Data records:
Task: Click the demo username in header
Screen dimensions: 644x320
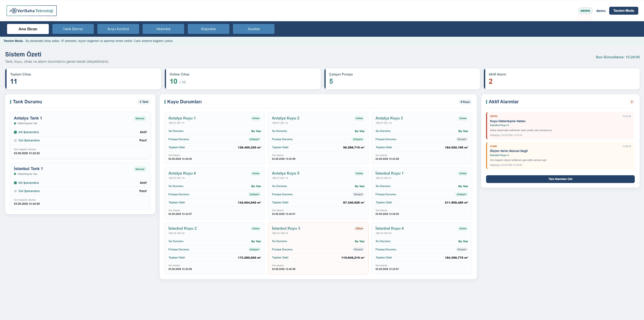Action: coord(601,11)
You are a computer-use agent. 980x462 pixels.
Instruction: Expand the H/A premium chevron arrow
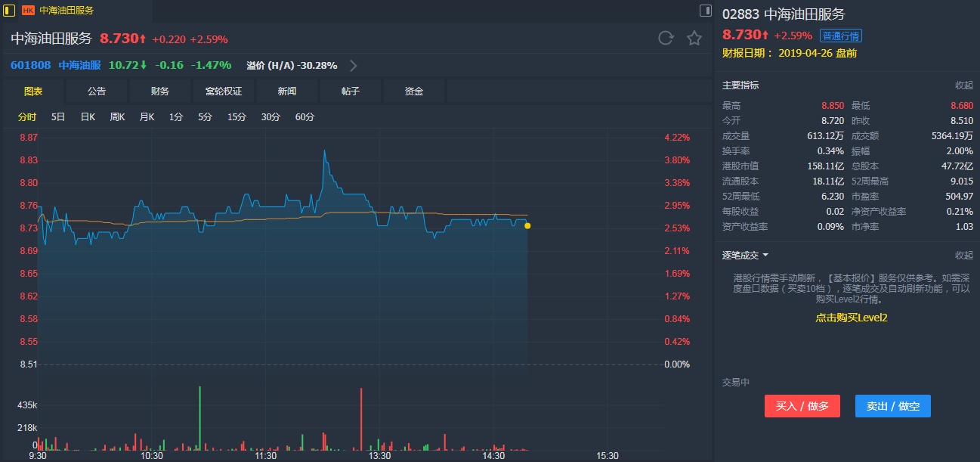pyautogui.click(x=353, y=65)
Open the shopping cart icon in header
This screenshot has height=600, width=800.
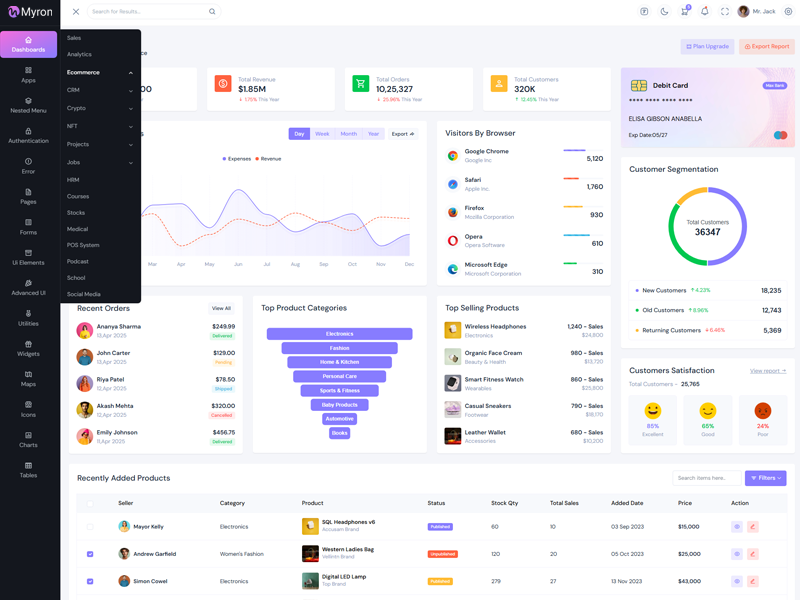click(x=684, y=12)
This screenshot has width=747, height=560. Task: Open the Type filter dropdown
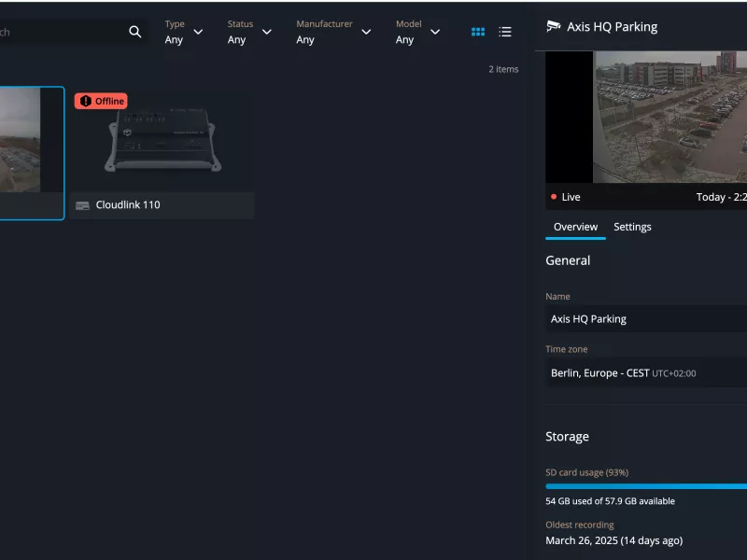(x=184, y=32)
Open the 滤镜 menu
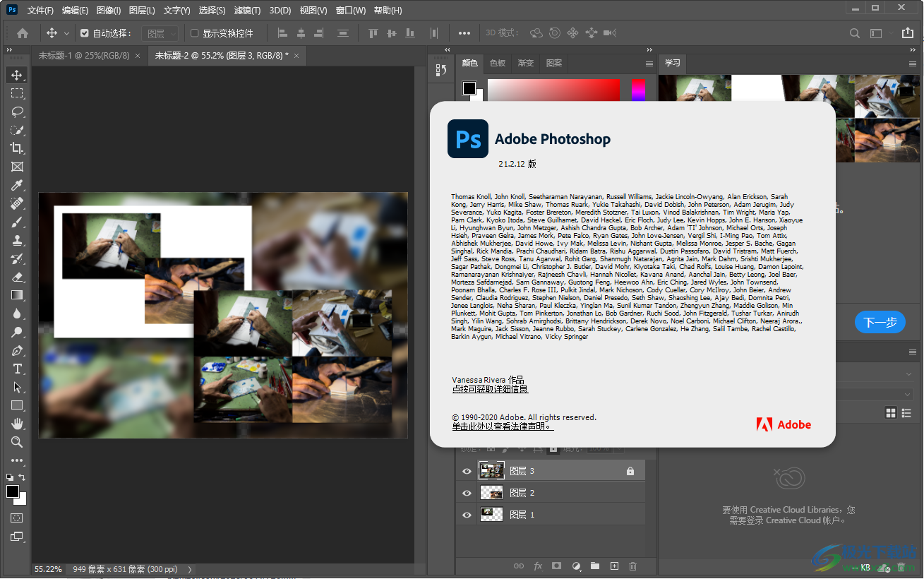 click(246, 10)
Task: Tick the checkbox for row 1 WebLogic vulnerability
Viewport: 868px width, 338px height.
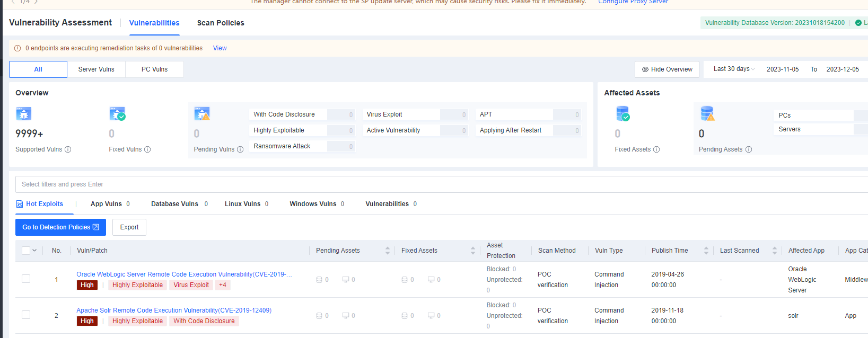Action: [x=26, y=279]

* * *

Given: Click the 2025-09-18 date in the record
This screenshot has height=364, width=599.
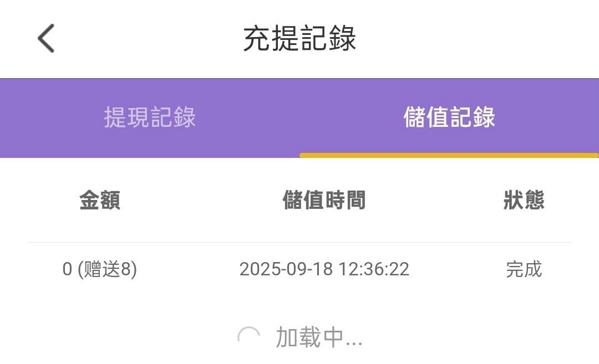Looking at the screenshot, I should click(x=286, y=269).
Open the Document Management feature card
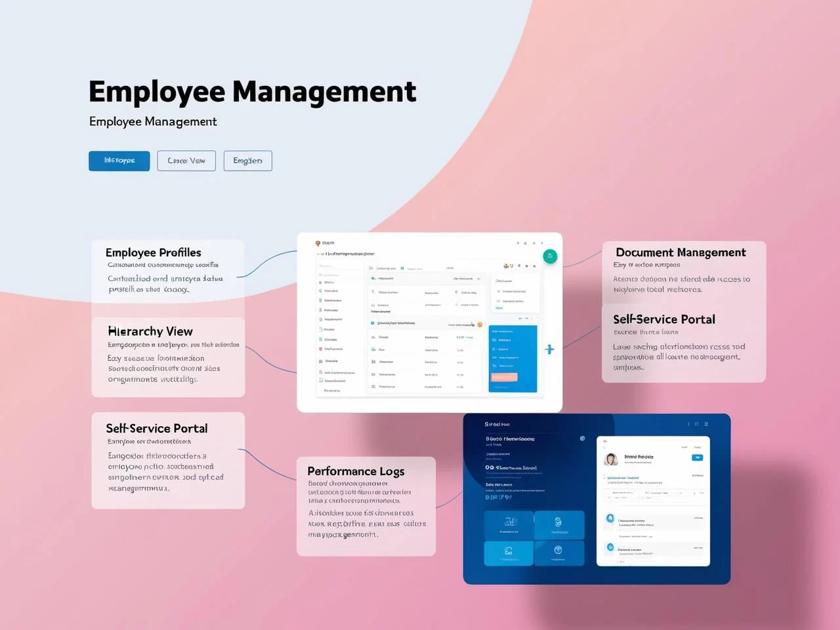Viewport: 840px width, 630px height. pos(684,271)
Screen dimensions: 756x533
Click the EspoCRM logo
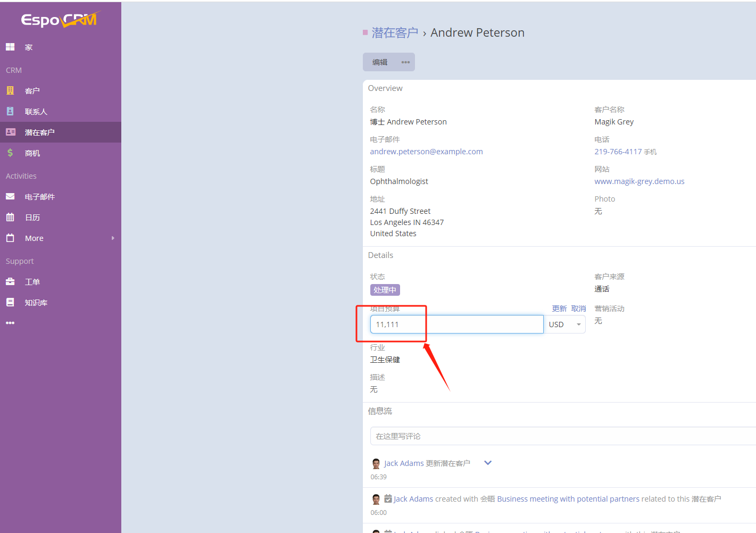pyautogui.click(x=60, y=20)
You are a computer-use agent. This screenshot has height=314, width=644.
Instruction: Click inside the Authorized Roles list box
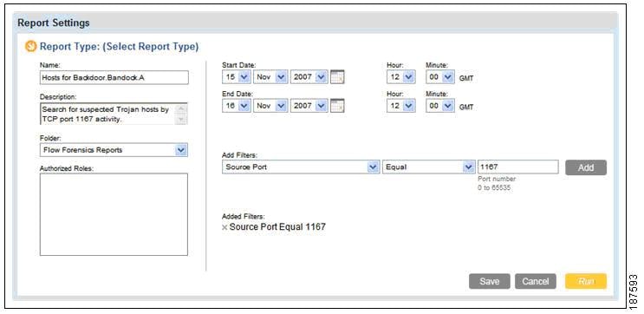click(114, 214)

---

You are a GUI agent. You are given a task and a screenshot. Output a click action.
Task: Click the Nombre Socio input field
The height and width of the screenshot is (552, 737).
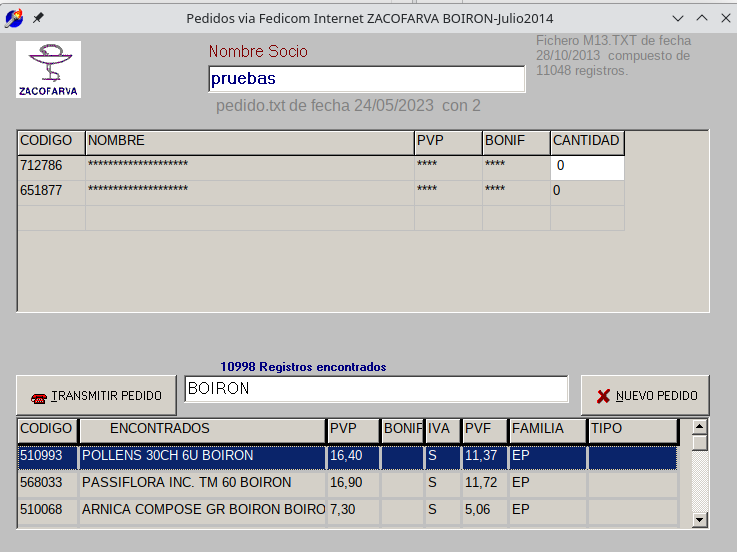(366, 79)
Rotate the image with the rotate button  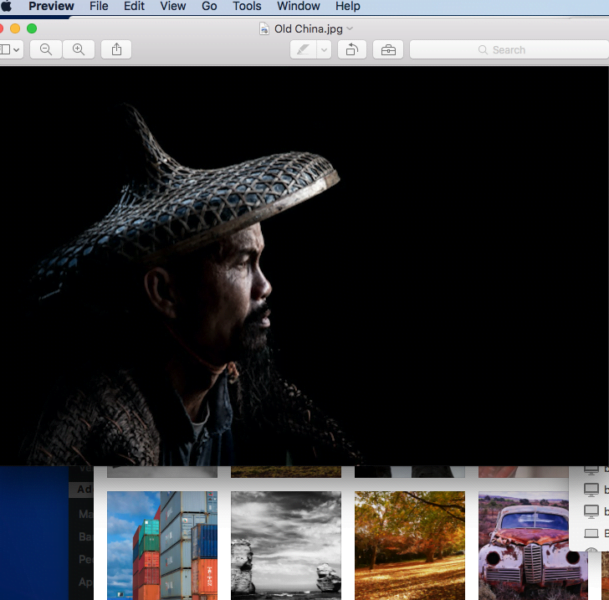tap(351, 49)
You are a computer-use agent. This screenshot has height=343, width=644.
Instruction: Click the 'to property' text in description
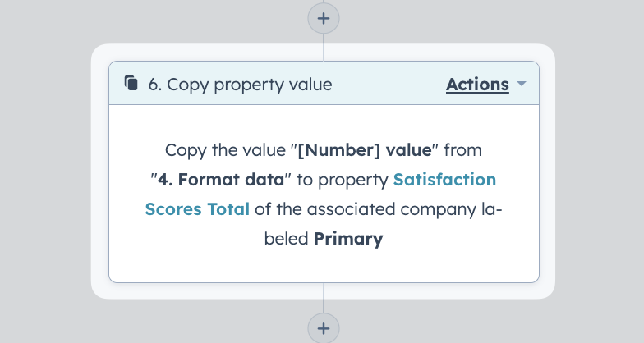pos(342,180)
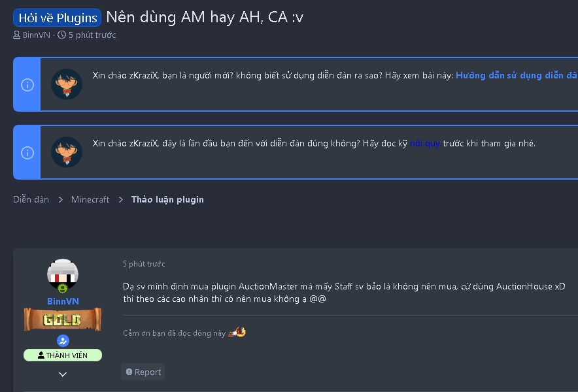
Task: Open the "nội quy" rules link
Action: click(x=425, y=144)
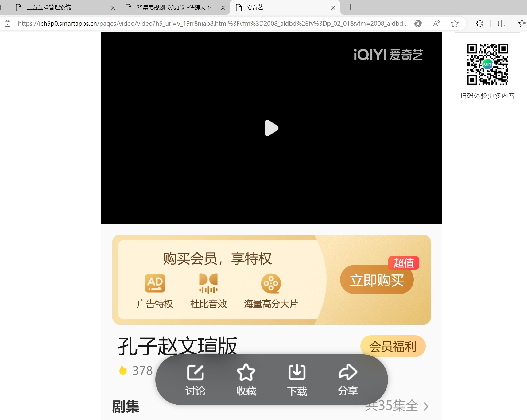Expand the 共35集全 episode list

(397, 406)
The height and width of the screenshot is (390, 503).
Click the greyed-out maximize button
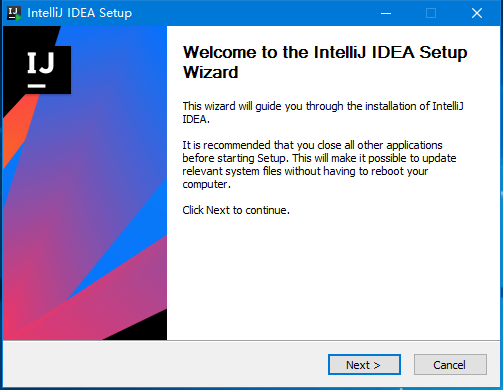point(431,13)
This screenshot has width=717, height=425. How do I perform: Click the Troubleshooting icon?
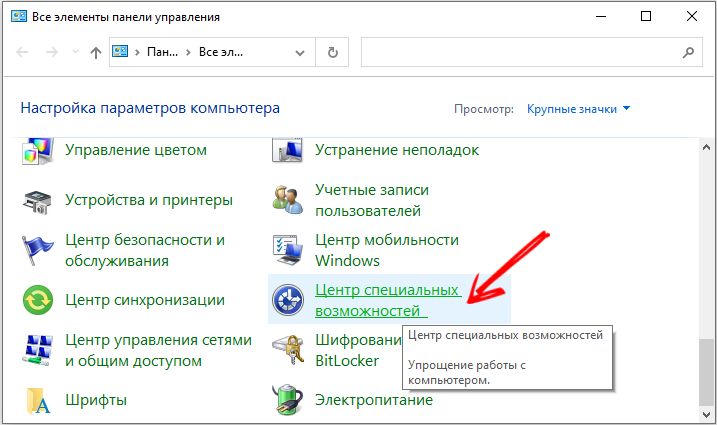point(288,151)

## What is being asked
Every line above that holds the word "header" needs to be copied.

## Answer box
Task: Click the demo username in header
Open the shopping cart icon in header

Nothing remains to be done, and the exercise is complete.